### Work task
Repeat, line for line, the entries below from the first line to the line containing "Toggle the green", counting both ends.

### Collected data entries
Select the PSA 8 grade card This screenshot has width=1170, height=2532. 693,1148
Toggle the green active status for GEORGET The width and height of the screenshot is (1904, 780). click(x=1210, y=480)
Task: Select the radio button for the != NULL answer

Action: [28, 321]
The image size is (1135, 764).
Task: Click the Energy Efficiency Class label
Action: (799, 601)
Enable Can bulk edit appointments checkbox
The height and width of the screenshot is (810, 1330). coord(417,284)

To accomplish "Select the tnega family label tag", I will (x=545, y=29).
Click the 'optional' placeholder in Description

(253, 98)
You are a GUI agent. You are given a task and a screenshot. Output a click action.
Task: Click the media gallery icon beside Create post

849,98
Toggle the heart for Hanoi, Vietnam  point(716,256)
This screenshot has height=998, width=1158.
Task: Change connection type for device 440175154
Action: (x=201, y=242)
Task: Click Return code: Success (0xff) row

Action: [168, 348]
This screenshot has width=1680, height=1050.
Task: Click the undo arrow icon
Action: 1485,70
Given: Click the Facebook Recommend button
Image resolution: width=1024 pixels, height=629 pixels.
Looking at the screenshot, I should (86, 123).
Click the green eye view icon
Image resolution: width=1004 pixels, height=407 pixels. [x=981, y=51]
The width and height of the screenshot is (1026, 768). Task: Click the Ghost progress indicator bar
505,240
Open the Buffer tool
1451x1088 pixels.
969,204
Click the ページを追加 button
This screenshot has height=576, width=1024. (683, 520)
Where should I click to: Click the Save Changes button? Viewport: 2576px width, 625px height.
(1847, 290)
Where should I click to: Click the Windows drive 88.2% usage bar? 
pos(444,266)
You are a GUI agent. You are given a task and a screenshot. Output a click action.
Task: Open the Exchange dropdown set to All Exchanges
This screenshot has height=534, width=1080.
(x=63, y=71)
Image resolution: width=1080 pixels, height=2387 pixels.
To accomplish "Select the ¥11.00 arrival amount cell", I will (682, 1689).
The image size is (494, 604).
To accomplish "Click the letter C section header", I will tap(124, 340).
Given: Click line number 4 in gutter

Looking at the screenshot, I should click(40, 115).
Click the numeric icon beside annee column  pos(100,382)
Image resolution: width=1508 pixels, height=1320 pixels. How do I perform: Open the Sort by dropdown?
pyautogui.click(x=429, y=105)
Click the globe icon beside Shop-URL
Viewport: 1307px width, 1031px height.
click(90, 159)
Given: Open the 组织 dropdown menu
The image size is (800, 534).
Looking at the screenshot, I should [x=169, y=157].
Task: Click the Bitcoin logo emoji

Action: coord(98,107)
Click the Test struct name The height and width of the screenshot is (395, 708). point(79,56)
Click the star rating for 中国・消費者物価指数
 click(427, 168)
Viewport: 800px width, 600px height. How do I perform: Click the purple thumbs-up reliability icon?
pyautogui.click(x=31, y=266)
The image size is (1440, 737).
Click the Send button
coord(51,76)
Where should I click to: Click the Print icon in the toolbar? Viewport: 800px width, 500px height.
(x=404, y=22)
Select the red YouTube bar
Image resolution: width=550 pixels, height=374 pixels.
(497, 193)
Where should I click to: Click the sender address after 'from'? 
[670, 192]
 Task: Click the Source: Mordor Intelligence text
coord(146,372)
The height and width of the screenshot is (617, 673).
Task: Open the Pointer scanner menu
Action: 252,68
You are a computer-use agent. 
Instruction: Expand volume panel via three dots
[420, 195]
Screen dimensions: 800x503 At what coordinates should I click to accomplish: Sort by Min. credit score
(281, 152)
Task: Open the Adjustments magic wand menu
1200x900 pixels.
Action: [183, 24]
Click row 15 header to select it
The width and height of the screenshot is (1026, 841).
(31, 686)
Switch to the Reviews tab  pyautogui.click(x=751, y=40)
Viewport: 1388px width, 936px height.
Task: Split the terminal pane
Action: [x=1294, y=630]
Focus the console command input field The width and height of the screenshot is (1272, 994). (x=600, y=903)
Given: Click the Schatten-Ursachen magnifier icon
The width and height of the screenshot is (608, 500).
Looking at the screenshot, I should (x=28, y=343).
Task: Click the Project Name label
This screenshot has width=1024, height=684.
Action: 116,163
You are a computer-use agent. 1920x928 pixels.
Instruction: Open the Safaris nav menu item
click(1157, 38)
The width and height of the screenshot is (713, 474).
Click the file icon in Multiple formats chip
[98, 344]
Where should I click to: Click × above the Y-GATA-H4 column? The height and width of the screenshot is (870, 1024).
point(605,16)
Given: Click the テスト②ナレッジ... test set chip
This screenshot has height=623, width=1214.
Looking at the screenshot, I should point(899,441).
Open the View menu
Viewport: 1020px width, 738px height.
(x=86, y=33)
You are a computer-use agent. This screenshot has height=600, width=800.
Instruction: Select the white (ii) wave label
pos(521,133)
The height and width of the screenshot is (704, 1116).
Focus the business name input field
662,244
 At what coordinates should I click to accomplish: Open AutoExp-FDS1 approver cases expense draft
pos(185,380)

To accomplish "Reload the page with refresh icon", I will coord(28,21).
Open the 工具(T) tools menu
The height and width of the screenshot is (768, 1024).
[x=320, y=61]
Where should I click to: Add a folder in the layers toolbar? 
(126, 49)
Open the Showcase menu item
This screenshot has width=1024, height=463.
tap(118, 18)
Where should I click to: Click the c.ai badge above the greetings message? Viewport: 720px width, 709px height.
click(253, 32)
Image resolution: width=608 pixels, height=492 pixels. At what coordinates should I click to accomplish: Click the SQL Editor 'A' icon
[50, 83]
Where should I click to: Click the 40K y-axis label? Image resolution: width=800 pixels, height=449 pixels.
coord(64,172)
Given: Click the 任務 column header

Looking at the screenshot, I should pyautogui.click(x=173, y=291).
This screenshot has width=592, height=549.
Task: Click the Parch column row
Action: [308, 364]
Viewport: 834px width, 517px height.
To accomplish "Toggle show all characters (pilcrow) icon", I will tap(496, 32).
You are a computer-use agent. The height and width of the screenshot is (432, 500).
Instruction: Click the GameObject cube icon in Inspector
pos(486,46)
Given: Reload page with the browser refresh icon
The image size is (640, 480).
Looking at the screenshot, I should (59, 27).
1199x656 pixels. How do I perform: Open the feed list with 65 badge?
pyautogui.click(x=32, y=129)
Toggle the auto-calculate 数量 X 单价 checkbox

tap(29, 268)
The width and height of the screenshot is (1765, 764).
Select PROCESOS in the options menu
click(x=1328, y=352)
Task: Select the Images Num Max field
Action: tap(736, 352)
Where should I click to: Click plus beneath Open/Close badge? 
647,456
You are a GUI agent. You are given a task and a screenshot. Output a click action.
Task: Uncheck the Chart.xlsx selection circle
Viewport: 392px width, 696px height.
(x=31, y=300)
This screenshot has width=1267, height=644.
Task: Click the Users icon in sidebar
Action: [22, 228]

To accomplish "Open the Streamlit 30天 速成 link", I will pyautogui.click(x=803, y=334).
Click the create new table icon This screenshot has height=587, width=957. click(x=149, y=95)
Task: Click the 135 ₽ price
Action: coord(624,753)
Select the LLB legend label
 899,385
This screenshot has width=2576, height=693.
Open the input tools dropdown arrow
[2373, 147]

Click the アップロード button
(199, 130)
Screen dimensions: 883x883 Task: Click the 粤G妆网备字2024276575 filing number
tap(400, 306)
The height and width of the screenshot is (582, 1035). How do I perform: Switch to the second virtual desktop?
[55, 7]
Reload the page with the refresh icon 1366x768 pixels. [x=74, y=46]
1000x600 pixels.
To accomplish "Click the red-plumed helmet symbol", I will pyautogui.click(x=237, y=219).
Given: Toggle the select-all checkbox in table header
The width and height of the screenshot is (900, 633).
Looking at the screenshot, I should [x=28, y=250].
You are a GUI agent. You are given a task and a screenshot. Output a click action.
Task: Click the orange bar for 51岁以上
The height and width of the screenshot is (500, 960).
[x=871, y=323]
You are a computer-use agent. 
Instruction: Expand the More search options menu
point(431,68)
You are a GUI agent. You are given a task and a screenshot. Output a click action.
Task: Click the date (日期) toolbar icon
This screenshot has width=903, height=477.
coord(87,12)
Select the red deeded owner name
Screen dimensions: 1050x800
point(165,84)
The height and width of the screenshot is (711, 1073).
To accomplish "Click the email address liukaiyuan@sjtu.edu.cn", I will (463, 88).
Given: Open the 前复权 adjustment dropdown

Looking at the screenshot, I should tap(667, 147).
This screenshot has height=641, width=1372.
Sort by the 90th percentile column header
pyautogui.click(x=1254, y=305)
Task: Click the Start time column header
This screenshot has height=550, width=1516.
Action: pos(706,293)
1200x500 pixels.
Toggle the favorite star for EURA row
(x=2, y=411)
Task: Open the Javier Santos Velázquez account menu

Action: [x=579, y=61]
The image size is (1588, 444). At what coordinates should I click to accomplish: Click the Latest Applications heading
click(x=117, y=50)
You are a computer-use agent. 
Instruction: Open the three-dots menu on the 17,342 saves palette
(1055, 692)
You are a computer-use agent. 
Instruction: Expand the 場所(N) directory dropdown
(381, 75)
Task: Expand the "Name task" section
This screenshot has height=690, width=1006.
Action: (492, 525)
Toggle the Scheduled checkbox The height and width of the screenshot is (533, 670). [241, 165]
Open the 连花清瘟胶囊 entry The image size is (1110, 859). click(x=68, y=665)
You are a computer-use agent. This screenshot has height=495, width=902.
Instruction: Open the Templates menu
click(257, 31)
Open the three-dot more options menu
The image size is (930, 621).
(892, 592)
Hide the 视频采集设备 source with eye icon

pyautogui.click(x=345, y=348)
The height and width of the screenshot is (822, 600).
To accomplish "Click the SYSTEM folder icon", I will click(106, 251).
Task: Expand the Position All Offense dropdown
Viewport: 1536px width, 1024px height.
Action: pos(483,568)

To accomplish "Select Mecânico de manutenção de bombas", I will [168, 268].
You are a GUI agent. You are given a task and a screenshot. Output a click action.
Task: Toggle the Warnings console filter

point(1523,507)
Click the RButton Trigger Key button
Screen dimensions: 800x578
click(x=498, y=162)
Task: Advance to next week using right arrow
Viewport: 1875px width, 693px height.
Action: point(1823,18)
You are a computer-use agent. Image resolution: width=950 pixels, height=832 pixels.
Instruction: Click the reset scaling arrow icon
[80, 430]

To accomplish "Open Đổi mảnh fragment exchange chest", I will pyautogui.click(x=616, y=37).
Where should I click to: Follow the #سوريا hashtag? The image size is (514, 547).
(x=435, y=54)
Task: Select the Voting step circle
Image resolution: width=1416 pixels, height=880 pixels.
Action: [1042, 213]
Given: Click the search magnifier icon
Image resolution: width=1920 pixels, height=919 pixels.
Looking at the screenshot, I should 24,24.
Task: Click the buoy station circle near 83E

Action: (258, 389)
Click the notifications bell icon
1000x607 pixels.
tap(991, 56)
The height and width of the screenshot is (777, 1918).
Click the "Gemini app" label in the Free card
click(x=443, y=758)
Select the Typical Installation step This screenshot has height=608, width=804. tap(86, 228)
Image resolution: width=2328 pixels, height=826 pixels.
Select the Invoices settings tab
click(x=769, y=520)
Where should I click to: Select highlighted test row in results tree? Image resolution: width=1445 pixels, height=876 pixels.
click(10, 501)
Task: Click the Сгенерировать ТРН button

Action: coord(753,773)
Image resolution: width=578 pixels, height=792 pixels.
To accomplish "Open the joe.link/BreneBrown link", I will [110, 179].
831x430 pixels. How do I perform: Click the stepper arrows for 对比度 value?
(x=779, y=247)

### Result of this exercise
Select the PSA 8 grade card This screenshot has width=1170, height=2532. 693,1148
Toggle the green active status for GEORGET The width and height of the screenshot is (1904, 780). click(x=1210, y=480)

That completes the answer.